> **DATASET**
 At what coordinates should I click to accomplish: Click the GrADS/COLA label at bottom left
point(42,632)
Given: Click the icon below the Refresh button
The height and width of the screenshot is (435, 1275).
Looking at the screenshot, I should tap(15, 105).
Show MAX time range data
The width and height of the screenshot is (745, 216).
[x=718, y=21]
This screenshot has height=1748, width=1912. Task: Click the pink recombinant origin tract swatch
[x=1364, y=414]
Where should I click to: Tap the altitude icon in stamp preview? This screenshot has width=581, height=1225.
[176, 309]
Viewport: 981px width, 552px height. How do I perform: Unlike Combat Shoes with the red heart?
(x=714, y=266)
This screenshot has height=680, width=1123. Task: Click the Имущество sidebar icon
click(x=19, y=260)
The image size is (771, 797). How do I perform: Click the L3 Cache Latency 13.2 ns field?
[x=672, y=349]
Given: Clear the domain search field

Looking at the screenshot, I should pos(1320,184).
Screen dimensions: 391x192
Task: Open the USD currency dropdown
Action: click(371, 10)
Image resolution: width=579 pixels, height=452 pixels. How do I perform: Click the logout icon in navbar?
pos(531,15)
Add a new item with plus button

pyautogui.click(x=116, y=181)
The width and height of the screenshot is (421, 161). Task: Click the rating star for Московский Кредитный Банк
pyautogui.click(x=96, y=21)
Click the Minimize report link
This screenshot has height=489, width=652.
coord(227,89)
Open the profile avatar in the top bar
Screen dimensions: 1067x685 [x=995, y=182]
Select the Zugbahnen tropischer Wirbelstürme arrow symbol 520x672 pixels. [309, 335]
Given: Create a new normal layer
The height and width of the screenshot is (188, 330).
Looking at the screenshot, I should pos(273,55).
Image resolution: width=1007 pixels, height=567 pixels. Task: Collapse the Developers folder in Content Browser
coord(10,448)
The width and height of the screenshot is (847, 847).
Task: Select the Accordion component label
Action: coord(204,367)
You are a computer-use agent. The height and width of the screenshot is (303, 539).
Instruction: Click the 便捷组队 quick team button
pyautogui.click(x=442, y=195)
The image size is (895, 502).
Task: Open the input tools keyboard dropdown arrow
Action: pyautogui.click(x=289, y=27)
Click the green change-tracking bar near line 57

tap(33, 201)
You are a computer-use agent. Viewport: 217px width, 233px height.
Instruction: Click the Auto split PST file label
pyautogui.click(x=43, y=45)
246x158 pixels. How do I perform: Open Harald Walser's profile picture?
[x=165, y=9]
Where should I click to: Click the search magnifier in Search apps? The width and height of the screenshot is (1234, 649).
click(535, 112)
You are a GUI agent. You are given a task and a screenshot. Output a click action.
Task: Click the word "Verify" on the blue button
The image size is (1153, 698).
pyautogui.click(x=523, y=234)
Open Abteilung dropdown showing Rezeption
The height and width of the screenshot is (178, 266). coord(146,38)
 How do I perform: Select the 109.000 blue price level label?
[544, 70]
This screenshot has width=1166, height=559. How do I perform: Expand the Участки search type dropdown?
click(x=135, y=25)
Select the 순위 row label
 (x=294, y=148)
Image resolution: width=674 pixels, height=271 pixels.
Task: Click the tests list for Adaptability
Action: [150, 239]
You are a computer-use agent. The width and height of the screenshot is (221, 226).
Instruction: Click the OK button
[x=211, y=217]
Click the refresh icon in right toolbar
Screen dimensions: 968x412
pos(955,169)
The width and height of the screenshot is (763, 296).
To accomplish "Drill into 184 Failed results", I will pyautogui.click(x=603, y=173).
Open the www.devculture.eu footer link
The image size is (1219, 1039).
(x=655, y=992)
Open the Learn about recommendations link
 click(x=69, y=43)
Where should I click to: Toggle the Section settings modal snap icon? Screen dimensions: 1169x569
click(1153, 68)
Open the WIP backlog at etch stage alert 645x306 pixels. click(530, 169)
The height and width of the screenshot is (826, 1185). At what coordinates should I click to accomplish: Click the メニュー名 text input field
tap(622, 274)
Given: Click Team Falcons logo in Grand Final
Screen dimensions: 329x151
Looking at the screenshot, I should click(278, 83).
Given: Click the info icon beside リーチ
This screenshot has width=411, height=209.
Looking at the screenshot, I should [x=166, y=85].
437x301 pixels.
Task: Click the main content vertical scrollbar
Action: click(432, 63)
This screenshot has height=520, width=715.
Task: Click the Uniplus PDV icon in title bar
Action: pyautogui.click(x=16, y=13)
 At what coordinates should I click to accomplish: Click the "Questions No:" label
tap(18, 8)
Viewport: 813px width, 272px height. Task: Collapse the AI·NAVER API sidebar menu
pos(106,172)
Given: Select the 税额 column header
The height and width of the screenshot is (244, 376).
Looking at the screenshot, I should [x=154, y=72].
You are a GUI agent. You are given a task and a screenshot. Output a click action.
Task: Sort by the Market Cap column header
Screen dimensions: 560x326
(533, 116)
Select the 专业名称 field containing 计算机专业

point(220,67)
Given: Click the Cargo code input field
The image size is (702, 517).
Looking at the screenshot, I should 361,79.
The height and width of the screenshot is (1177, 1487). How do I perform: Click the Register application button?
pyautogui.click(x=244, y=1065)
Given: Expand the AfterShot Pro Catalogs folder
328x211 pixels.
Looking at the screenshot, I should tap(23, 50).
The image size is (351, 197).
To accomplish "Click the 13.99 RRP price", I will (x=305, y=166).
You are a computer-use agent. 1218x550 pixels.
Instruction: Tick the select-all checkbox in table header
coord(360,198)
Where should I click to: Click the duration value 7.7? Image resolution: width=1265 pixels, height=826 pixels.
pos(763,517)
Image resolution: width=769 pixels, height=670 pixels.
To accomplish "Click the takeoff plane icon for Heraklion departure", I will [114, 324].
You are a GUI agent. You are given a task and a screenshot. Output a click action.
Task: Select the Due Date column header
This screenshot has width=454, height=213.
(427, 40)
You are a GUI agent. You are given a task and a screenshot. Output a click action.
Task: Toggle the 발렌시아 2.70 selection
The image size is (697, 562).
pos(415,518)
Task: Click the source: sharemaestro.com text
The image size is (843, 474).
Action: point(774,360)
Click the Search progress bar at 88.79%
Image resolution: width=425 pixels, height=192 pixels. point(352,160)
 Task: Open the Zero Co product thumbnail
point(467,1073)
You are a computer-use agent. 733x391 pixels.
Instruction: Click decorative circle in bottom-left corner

> **WORK TO BE COMPLETED**
Rewrite the records above, changing every "How do I perform" to "How can I perform" and leaving all other text as it is.

> **TASK ANSWER**
 At what coordinates should I click to accomplish: Click the GrADS/COLA label at bottom left
point(42,632)
Given: Click the icon below the Refresh button
The height and width of the screenshot is (435, 1275).
Looking at the screenshot, I should tap(15, 105).
Show MAX time range data
The width and height of the screenshot is (745, 216).
[x=718, y=21]
This screenshot has height=1748, width=1912. Task: Click the pink recombinant origin tract swatch
[x=1364, y=414]
Where should I click to: Tap the altitude icon in stamp preview? This screenshot has width=581, height=1225.
[176, 309]
Viewport: 981px width, 552px height. How can I perform: Unlike Combat Shoes with the red heart?
(x=714, y=266)
This screenshot has height=680, width=1123. Task: Click the Имущество sidebar icon
click(x=19, y=260)
The image size is (771, 797). How can I perform: Click the L3 Cache Latency 13.2 ns field?
[x=672, y=349]
Given: Clear the domain search field

Looking at the screenshot, I should pos(1320,184).
Screen dimensions: 391x192
Task: Open the USD currency dropdown
Action: click(371, 10)
Image resolution: width=579 pixels, height=452 pixels. How can I perform: Click the logout icon in navbar?
pos(531,15)
Add a new item with plus button

pyautogui.click(x=116, y=181)
The width and height of the screenshot is (421, 161). Task: Click the rating star for Московский Кредитный Банк
pyautogui.click(x=96, y=21)
Click the Minimize report link
This screenshot has height=489, width=652.
coord(227,89)
Open the profile avatar in the top bar
Screen dimensions: 1067x685 [x=995, y=182]
Select the Zugbahnen tropischer Wirbelstürme arrow symbol 520x672 pixels. [309, 335]
Given: Create a new normal layer
The height and width of the screenshot is (188, 330).
Looking at the screenshot, I should pos(273,55).
Image resolution: width=1007 pixels, height=567 pixels. Task: Collapse the Developers folder in Content Browser
coord(10,448)
The width and height of the screenshot is (847, 847).
Task: Select the Accordion component label
Action: coord(204,367)
You are a computer-use agent. The height and width of the screenshot is (303, 539).
Instruction: Click the 便捷组队 quick team button
pyautogui.click(x=442, y=195)
The image size is (895, 502).
Task: Open the input tools keyboard dropdown arrow
Action: pyautogui.click(x=289, y=27)
Click the green change-tracking bar near line 57

tap(33, 201)
You are a computer-use agent. Viewport: 217px width, 233px height.
Instruction: Click the Auto split PST file label
pyautogui.click(x=43, y=45)
246x158 pixels. How can I perform: Open Harald Walser's profile picture?
[x=165, y=9]
Where should I click to: Click the search magnifier in Search apps? The width and height of the screenshot is (1234, 649).
click(535, 112)
You are a GUI agent. You are given a task and a screenshot. Output a click action.
Task: Click the word "Verify" on the blue button
The image size is (1153, 698).
pyautogui.click(x=523, y=234)
Open Abteilung dropdown showing Rezeption
The height and width of the screenshot is (178, 266). coord(146,38)
 How can I perform: Select the 109.000 blue price level label?
[544, 70]
This screenshot has width=1166, height=559. How can I perform: Expand the Участки search type dropdown?
click(x=135, y=25)
Select the 순위 row label
 (x=294, y=148)
Image resolution: width=674 pixels, height=271 pixels.
Task: Click the tests list for Adaptability
Action: [150, 239]
You are a computer-use agent. The width and height of the screenshot is (221, 226).
Instruction: Click the OK button
[x=211, y=217]
Click the refresh icon in right toolbar
Screen dimensions: 968x412
pos(955,169)
The width and height of the screenshot is (763, 296).
To accomplish "Drill into 184 Failed results", I will pyautogui.click(x=603, y=173).
Open the www.devculture.eu footer link
The image size is (1219, 1039).
(x=655, y=992)
Open the Learn about recommendations link
 click(x=69, y=43)
Where should I click to: Toggle the Section settings modal snap icon? Screen dimensions: 1169x569
click(1153, 68)
Open the WIP backlog at etch stage alert 645x306 pixels. click(530, 169)
The height and width of the screenshot is (826, 1185). At what coordinates should I click to accomplish: Click the メニュー名 text input field
tap(622, 274)
Given: Click Team Falcons logo in Grand Final
Screen dimensions: 329x151
Looking at the screenshot, I should click(278, 83).
Given: Click the info icon beside リーチ
This screenshot has width=411, height=209.
Looking at the screenshot, I should [x=166, y=85].
437x301 pixels.
Task: Click the main content vertical scrollbar
Action: click(432, 63)
This screenshot has height=520, width=715.
Task: Click the Uniplus PDV icon in title bar
Action: pyautogui.click(x=16, y=13)
 At what coordinates should I click to accomplish: Click the "Questions No:" label
tap(18, 8)
Viewport: 813px width, 272px height. Task: Collapse the AI·NAVER API sidebar menu
pos(106,172)
Given: Select the 税额 column header
The height and width of the screenshot is (244, 376).
Looking at the screenshot, I should [x=154, y=72].
You are a GUI agent. You are given a task and a screenshot. Output a click action.
Task: Sort by the Market Cap column header
Screen dimensions: 560x326
(533, 116)
Select the 专业名称 field containing 计算机专业

point(220,67)
Given: Click the Cargo code input field
The image size is (702, 517).
Looking at the screenshot, I should 361,79.
The height and width of the screenshot is (1177, 1487). How can I perform: Click the Register application button?
pyautogui.click(x=244, y=1065)
Given: Expand the AfterShot Pro Catalogs folder
328x211 pixels.
Looking at the screenshot, I should tap(23, 50).
The image size is (351, 197).
To accomplish "Click the 13.99 RRP price", I will (x=305, y=166).
You are a computer-use agent. 1218x550 pixels.
Instruction: Tick the select-all checkbox in table header
coord(360,198)
Where should I click to: Click the duration value 7.7? Image resolution: width=1265 pixels, height=826 pixels.
pos(763,517)
Image resolution: width=769 pixels, height=670 pixels.
To accomplish "Click the takeoff plane icon for Heraklion departure", I will [114, 324].
You are a GUI agent. You are given a task and a screenshot. Output a click action.
Task: Select the Due Date column header
This screenshot has width=454, height=213.
(427, 40)
You are a GUI agent. You are given a task and a screenshot. Output a click action.
Task: Toggle the 발렌시아 2.70 selection
The image size is (697, 562).
pos(415,518)
Task: Click the source: sharemaestro.com text
The image size is (843, 474).
Action: point(774,360)
Click the Search progress bar at 88.79%
Image resolution: width=425 pixels, height=192 pixels. point(352,160)
 Task: Open the Zero Co product thumbnail
point(467,1073)
You are a computer-use agent. 733x391 pixels.
Instruction: Click decorative circle in bottom-left corner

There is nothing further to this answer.